-- Your assignment --
Anywhere the string "computer" shows up in the listing below, copy the line it is in.

-- Input records --
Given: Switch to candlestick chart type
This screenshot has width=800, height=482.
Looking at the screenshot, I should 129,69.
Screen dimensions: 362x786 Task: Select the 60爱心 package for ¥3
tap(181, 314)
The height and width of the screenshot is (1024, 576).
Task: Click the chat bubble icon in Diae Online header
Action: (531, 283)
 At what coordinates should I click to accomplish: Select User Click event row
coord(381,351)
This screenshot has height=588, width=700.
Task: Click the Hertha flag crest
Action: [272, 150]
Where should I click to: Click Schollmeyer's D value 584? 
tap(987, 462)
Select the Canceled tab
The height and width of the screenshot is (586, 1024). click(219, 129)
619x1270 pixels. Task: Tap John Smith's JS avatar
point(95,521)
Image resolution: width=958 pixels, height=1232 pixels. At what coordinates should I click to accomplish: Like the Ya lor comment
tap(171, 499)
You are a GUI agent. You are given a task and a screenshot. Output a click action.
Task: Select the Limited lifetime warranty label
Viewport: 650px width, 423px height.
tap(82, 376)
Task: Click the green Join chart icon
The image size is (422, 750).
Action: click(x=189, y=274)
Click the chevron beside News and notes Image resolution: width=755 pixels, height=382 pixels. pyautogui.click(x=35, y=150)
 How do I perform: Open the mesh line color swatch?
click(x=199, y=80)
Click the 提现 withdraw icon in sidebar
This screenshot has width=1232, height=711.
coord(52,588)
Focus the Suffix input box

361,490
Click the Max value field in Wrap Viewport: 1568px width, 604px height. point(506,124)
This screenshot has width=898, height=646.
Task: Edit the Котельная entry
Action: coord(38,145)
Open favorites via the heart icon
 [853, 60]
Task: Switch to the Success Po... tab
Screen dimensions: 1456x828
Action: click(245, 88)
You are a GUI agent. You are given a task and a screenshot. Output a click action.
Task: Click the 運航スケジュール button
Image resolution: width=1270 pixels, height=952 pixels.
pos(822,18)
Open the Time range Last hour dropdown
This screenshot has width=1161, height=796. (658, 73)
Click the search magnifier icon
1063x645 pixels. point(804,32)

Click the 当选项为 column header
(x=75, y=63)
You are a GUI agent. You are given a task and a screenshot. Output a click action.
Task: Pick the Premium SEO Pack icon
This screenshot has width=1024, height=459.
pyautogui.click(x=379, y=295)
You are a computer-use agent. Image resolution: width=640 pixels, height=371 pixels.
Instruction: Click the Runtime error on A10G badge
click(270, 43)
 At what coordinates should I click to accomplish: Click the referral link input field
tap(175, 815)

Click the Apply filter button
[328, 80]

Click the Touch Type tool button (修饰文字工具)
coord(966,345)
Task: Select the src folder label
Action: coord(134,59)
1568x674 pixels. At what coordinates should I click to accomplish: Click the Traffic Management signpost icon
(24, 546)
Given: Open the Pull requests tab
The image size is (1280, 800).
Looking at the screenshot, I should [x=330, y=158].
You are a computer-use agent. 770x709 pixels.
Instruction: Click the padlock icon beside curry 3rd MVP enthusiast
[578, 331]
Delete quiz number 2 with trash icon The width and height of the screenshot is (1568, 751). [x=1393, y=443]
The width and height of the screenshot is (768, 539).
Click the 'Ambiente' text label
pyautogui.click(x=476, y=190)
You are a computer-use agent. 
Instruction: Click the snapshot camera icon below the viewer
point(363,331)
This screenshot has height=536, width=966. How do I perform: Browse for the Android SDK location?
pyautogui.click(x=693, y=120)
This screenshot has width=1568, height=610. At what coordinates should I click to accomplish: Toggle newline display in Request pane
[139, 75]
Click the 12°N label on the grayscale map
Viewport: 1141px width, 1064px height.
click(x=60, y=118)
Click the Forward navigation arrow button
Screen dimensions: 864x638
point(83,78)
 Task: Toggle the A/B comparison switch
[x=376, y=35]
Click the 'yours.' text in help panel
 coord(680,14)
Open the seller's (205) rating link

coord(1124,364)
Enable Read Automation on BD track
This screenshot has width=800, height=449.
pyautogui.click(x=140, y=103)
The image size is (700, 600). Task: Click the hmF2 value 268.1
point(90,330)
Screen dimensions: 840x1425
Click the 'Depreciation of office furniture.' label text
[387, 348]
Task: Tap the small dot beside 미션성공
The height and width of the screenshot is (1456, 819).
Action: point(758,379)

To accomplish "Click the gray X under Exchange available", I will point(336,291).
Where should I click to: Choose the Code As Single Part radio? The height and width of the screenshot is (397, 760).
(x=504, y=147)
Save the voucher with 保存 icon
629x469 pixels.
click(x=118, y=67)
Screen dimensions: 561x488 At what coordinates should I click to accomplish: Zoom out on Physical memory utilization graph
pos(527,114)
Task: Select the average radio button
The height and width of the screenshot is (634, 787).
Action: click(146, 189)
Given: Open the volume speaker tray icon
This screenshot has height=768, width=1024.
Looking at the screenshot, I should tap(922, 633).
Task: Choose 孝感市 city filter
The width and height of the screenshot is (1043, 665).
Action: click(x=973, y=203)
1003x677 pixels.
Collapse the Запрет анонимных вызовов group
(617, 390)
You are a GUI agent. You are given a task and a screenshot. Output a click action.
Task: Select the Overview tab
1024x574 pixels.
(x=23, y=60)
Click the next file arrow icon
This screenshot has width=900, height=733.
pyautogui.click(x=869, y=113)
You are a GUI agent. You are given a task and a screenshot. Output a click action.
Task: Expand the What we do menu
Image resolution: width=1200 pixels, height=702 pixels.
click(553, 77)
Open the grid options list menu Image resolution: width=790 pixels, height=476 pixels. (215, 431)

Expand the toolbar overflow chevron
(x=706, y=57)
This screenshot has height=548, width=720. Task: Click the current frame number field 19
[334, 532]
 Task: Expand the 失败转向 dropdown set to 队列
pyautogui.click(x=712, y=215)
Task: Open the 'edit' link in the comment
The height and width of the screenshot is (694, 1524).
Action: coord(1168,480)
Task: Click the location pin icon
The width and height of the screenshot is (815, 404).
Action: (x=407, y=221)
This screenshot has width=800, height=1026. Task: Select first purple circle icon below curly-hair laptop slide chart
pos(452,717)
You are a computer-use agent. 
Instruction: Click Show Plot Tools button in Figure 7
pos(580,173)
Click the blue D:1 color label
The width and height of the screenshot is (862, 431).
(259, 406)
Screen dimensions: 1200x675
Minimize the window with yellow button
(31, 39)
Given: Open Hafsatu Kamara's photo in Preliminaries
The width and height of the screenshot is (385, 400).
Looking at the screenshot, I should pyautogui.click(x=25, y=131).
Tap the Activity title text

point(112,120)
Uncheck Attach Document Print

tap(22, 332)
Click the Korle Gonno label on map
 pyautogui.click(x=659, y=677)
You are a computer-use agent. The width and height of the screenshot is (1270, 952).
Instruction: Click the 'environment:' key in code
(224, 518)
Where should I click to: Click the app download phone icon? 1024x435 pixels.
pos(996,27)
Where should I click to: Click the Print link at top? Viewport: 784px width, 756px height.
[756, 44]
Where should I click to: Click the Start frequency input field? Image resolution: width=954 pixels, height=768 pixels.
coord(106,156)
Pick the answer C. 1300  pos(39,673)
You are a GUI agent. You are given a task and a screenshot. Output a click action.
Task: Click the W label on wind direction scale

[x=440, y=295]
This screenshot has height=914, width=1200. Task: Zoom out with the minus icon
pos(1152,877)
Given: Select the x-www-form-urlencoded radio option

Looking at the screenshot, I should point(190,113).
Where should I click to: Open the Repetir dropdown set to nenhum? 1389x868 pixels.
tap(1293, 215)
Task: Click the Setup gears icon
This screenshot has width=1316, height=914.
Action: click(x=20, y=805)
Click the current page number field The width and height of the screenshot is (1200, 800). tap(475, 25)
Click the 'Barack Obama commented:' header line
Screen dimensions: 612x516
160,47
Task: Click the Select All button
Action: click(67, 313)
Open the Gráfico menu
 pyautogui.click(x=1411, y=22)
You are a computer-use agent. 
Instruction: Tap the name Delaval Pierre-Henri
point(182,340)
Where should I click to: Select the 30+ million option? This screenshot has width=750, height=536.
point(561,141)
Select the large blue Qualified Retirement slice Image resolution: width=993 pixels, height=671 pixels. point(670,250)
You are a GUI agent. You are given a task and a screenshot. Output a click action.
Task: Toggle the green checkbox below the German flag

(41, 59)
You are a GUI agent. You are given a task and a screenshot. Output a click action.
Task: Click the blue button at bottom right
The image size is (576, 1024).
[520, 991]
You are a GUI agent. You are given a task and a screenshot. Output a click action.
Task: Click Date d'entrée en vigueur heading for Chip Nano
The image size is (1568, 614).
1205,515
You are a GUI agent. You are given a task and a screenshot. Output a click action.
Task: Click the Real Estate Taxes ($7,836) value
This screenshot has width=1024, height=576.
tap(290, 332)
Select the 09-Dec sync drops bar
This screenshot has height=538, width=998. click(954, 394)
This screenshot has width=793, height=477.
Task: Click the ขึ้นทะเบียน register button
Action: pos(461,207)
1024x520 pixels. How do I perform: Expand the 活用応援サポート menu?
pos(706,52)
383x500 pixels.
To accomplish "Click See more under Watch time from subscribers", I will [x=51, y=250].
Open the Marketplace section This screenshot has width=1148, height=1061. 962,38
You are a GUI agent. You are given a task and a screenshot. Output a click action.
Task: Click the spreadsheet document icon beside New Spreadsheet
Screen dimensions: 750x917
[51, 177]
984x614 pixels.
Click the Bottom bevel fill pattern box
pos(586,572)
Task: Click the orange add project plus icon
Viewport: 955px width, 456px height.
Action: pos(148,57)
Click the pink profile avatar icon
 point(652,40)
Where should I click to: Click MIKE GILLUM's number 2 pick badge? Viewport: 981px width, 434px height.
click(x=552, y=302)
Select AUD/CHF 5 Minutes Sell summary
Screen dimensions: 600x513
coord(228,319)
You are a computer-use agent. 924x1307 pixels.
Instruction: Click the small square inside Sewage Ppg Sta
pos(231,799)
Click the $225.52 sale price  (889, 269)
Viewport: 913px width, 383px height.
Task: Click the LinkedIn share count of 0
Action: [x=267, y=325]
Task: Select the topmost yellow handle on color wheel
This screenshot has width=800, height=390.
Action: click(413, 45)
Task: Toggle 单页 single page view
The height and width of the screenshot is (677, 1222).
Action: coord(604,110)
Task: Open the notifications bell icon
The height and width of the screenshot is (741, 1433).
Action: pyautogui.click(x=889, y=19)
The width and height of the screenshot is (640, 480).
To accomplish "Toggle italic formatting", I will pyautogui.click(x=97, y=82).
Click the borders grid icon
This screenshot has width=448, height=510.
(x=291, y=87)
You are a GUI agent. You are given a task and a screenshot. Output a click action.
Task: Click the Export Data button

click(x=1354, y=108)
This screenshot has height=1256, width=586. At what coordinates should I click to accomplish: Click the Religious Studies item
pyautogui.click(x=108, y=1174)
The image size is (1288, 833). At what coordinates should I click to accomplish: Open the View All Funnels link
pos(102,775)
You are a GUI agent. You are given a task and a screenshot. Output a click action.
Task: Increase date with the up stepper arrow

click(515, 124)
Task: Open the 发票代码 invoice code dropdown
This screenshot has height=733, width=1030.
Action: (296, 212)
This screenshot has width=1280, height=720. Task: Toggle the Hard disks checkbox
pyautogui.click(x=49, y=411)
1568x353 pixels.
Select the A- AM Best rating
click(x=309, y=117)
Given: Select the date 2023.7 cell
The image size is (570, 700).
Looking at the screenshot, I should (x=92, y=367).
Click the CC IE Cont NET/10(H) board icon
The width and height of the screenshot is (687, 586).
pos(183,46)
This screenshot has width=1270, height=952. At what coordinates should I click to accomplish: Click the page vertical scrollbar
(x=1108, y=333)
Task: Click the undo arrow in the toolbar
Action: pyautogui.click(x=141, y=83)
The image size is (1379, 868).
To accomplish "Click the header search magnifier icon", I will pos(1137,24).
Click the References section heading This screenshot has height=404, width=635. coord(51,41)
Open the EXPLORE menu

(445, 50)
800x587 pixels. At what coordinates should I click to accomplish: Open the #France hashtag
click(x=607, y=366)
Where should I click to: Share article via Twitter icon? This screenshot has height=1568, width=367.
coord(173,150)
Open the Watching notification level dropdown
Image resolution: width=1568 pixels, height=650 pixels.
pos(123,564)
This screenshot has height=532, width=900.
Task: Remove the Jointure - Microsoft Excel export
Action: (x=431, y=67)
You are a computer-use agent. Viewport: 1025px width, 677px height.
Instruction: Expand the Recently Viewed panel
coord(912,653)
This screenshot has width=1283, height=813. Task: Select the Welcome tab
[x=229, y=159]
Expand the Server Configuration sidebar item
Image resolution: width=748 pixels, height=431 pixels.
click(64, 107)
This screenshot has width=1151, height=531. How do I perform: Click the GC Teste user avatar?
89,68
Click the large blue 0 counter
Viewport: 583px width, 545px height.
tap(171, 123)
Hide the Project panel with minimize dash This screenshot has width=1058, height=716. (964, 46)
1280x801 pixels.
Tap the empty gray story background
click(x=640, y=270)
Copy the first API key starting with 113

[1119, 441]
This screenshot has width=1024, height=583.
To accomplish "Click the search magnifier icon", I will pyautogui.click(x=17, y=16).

-- Written answer --
You are a computer-use agent. Image resolution: width=640 pixels, height=371 pixels.
You are a computer-use agent. 770x709 pixels.
You are a computer-use agent. 
You are a computer-use agent. 
You are a computer-use agent. The width and height of the screenshot is (1270, 952).
You are a computer-use agent. 
You are a computer-use agent. 924x1307 pixels.
You are a computer-use agent. Viewport: 1025px width, 677px height.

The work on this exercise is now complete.